Warga tanah merah yang berada di tiga kelurahan yakni Rawa Badak Selatan, Tugu Selatan dan Kelurahan Kelapa Gading Barat, Kecamatan Koja dan Kelapa Gading. Untuk kesekian kalinya mereka berharap kepada Gubernur DKI Jakarta dan Walikota Jakarta Utara dapat memberikan hak dan status kependudukan seperti KTP, KK dan Akta lahir.

Mereka meminta tuntutan mereksa agar mendapatkan Kartu Tanda Penduduk (KTP) dapat segera dipenuhi oleh pemerintah Jakarta Utara. “sudah sekitar 20 tahun warga kami tidak mendapatkan KTP. Kami meminta hak-hak kami sebagai warga Negara dapat dipenuhi” ujar Rico Siahaan, Ketua Forum Warga Tanah Merah (Forgatam). Menurut Rico tidak diberikannya KTP bagi warga Tanah Merah karena sebagian tanah tempat mereka tinggala adalah milik Pertamina.

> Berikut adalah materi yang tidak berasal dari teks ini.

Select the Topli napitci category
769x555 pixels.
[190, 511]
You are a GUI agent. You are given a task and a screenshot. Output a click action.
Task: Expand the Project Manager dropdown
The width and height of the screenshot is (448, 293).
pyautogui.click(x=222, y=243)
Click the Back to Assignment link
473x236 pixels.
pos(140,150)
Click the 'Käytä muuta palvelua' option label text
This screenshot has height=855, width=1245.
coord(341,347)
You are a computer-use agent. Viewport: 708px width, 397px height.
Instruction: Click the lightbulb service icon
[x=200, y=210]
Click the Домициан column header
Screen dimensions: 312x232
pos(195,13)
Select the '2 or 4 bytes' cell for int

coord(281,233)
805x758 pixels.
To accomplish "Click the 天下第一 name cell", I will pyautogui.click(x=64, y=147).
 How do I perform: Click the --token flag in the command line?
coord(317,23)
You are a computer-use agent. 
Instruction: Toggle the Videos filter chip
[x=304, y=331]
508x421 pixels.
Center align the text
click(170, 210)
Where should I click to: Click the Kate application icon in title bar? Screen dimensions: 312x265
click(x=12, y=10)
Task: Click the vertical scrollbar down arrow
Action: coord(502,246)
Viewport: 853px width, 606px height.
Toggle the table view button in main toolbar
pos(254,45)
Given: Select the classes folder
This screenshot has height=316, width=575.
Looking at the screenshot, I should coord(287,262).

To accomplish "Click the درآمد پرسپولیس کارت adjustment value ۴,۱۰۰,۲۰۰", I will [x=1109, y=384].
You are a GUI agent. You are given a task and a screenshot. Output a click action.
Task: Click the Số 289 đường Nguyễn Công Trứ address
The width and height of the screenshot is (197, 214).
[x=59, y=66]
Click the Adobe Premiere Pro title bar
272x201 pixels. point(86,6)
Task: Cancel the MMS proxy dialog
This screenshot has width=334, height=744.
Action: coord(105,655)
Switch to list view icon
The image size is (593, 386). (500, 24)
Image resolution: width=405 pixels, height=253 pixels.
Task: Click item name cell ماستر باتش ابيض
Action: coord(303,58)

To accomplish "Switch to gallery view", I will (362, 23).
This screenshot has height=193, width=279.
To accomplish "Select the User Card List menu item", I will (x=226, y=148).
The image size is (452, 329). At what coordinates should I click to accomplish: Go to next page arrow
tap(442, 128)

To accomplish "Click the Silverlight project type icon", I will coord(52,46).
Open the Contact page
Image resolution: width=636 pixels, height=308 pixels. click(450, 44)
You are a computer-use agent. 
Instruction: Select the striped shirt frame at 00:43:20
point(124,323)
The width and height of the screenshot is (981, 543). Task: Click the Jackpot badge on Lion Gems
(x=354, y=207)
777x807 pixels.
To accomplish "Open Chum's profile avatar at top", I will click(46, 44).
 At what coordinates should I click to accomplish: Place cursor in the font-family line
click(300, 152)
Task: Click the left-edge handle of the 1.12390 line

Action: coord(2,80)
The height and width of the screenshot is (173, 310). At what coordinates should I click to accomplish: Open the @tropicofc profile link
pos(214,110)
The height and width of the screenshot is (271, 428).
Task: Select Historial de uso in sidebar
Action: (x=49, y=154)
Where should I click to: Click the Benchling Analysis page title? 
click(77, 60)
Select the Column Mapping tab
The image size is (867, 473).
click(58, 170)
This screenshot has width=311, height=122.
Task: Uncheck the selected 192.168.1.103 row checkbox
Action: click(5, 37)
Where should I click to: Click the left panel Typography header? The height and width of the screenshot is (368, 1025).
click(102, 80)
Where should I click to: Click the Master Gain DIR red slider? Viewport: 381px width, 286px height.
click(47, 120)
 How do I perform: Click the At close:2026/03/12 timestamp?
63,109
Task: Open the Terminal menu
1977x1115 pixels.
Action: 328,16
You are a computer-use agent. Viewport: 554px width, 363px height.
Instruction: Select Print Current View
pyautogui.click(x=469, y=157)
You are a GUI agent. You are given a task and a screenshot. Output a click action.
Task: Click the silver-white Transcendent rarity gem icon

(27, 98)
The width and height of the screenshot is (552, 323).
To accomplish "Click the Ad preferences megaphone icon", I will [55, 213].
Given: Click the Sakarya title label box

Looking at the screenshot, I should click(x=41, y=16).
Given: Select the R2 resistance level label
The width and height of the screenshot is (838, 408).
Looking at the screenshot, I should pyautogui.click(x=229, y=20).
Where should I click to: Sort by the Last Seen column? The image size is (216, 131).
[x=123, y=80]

Tidak lengkapnya dokumen kependudukan bagi warga Tanah Merah menyebabkan anak-anak dari daerah tersebut tidak dapat bersekolah. Selain itu mereka kerap menemui kesulitan ketika ditanyai identitas pribadi ketika melakukan kegiatan tertentu seperti pemeriksaan kesehatan. “kami pun hanya dapat membentuk RT dan RW secara bayangan saja” ujar Erman Sahar, salah satu warga Tanah Merah.

Di tengah aksi, para pendemo di berikan kesempatan untuk dengar pendapat dengan perwakilan dari pemerintah Jakarta Utara. Mereka diterima oleh Camat Kelapa Kading, Jupan Royter, Kepala Sudin Kependudukan dan Catatan Sipil Jakarta Utara, Edison Sianturi, dan Asisten Pemerintahan Sekretariat Pemkot Jakarta Utara, Ciptono. Di rapat dengar pendapat tersebut, warga Tanah Merah meminta adanya pernyataan tertulis dari Pemkot Jakarta Utara untuk dapat menyelesaikan masalah ini. Namun hal ini tidak dapat dipenuhi karena terbentur masalah administrasi.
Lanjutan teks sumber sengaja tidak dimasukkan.